Insilico’s platform processes biological, chemical, and clinical data to formulate hypotheses about disease targets and potential drug molecules. The company asserts that by automating steps traditionally requiring large teams of chemists and biologists, it can explore vast design spaces, select high-quality therapeutic candidates, and repurpose existing drugs—all while significantly cutting costs and time. For instance, Insilico recently employed its AI models to assess whether approved drugs could be reused to treat ALS, a rare neurological condition.

However, the challenge extends beyond drug discovery. Even when AI identifies promising targets or therapies, many diseases necessitate intervention at a more fundamental biological level. GenEditBio represents part of a "second wave" in CRISPR gene editing, shifting the focus from editing cells outside the body to achieving precise delivery inside the body. The company's objective is to enable gene editing through a single injection directly into affected tissue. "We learn from nature and use AI machine learning methods to mine natural resources and find which kinds of viruses have an affinity to certain types of tissues," explained a company representative.

These 'natural resources' refer to GenEditBio’s extensive library containing thousands of unique, nonviral, nonlipid polymer nanoparticles—essentially delivery vehicles engineered to safely transport gene-editing tools into specific cells. The company's NanoGalaxy platform utilizes AI to analyze data and determine how chemical structures correlate with particular tissue targets, such as the eye, liver, or nervous system. The AI subsequently predicts which chemical adjustments to a delivery vehicle will help it carry its payload without provoking an immune response. GenEditBio tests its delivery vehicles in live lab settings, and the results are fed back into the AI to enhance predictive accuracy for future iterations.

According to the company, efficient, tissue-specific delivery is a fundamental requirement for in vivo gene editing. This approach is said to lower costs and standardize a process historically difficult to scale. "It’s like getting an off-the-shelf drug [that works] for multiple patients, which makes the drugs more affordable and accessible to patients globally," the representative noted. GenEditBio recently received FDA approval to commence trials of a CRISPR therapy for corneal dystrophy.

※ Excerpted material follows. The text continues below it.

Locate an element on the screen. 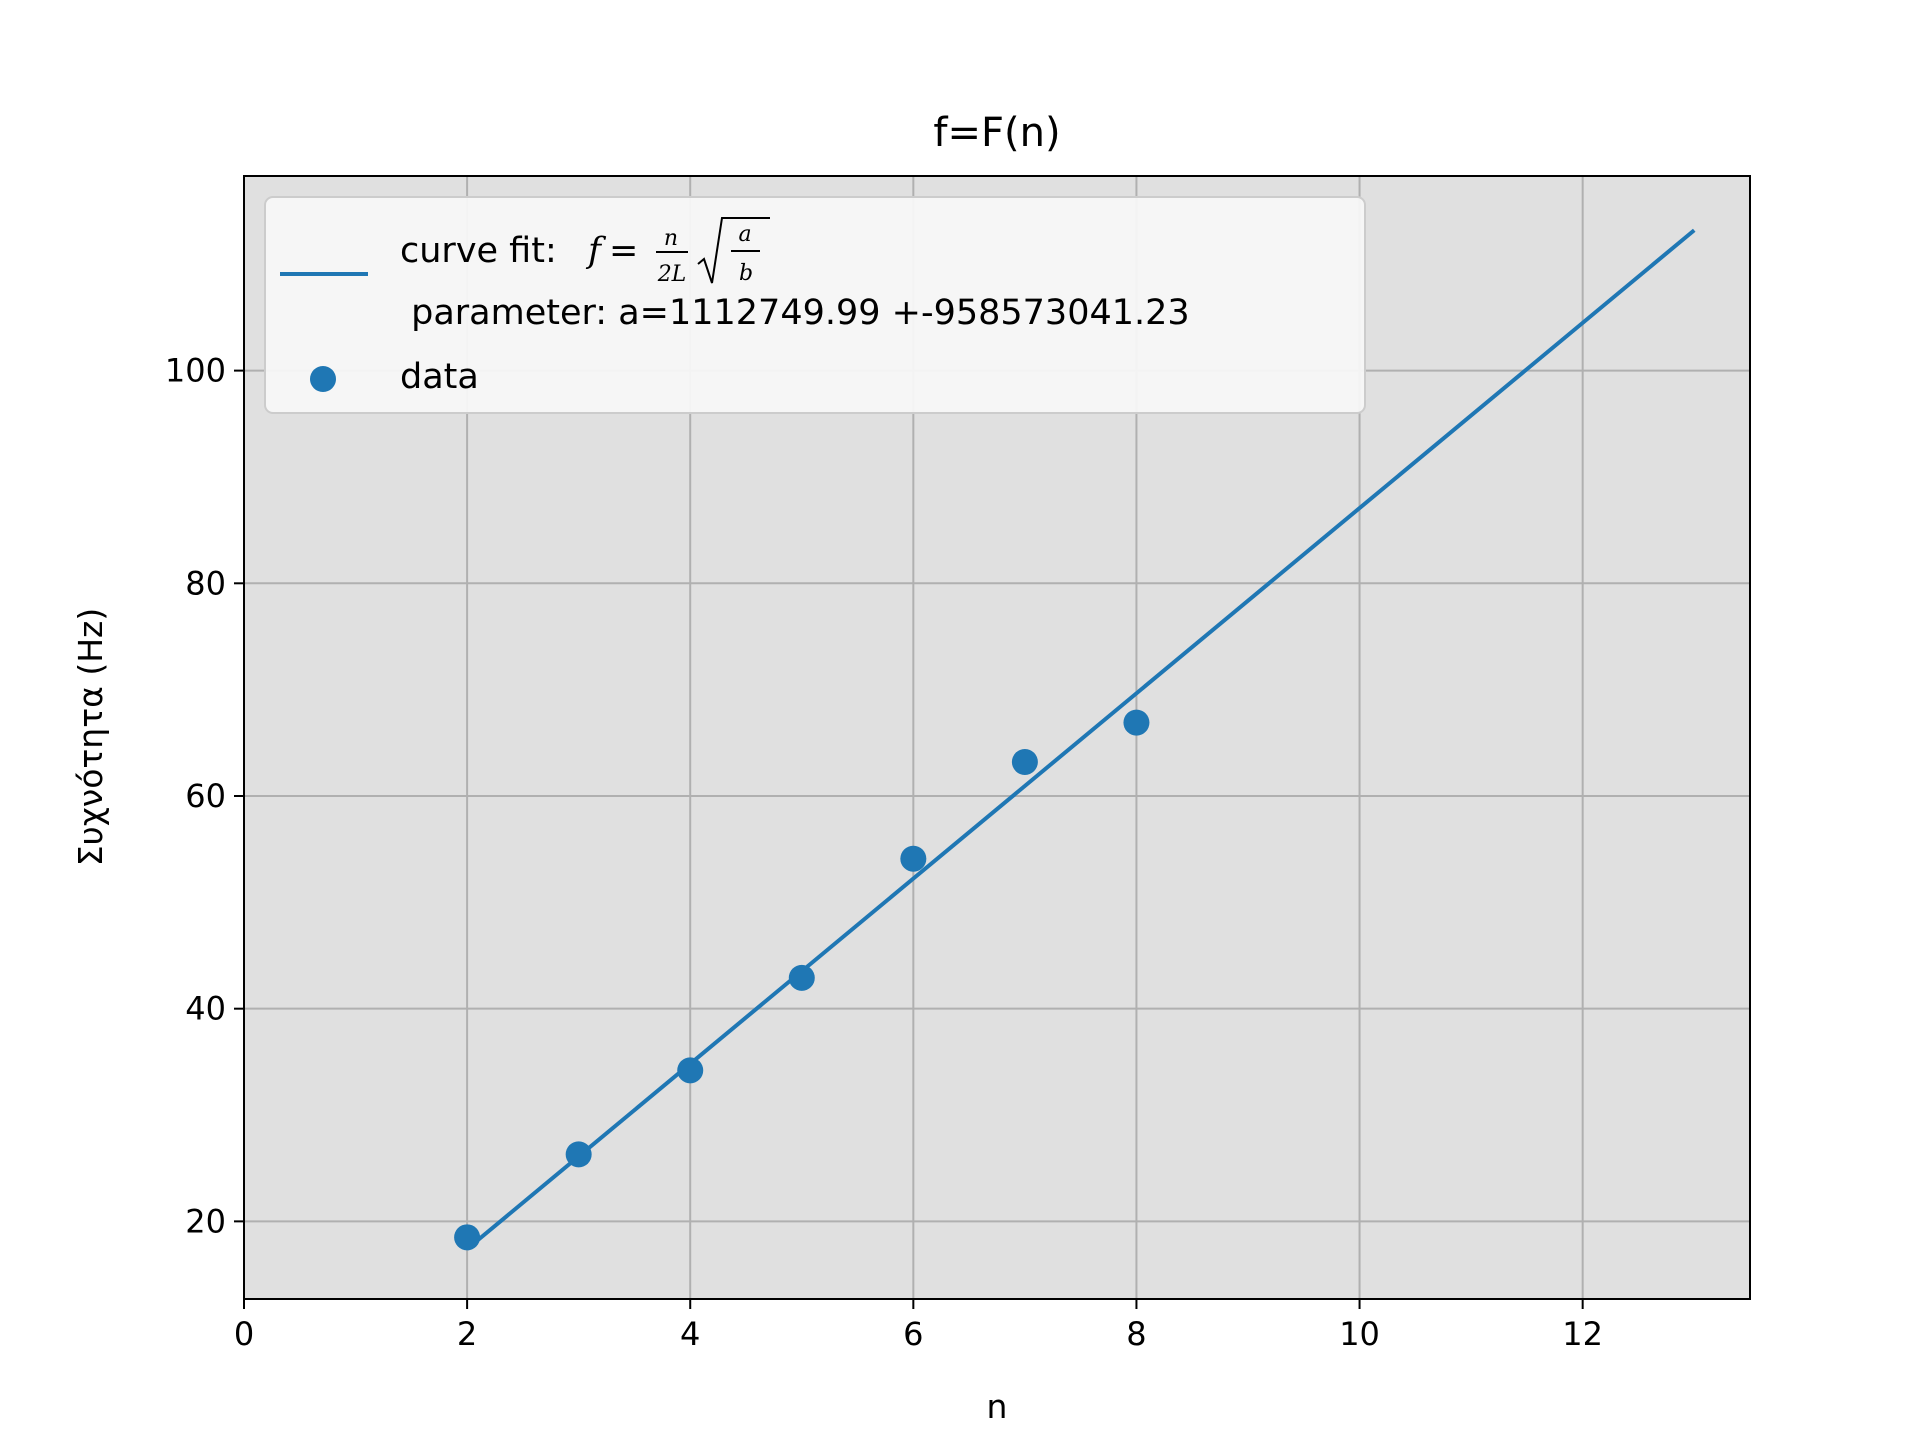 The height and width of the screenshot is (1440, 1920). x-tick-label: 4 is located at coordinates (690, 1334).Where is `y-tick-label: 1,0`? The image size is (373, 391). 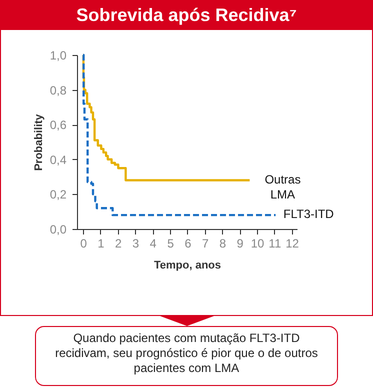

Progress in AI-driven biotech ultimately confronts a persistent data challenge. Modeling the complexities of human biology demands far more high-quality data than is currently available to researchers. "We still need more ground truth data coming from patients," Aliper emphasized. "The corpus of data is heavily biased over the western world, where it is generated. I think we need to have more efforts locally, to have a more balanced set of original data, or ground truth data, so that our models will also be more capable of dealing with it."

Aliper mentioned that Insilico’s automated labs generate multi-layered biological data from disease samples on a large scale without human involvement, which is then fed into its AI-driven discovery platform. From another perspective, the necessary data for AI already exists within the human body, refined by millennia of evolution. Only a small portion of DNA directly codes for proteins, while the remainder functions more like an instruction manual for gene behavior. This information has long been difficult for humans to interpret but is becoming increasingly accessible to AI models, including recent projects like Google DeepMind’s AlphaGenome.

In the lab, GenEditBio applies a comparable approach, testing thousands of delivery nanoparticles simultaneously rather than individually. The resulting datasets, deemed "gold for AI systems," are used to train its models and are increasingly shared to support collaborations with external partners. Looking ahead, Aliper identified one of the next major initiatives as the development of digital human twins to conduct virtual clinical trials, a process he describes as still in its early stages.

"We’re in a plateau of around 50 drugs approved by the FDA every year annually, and we need to see growth," Aliper remarked. "There is a rise in chronic disorders because we are aging as a global population […] My hope is in 10 to 20 years, we will have more therapeutic options for the personalized treatment of patients."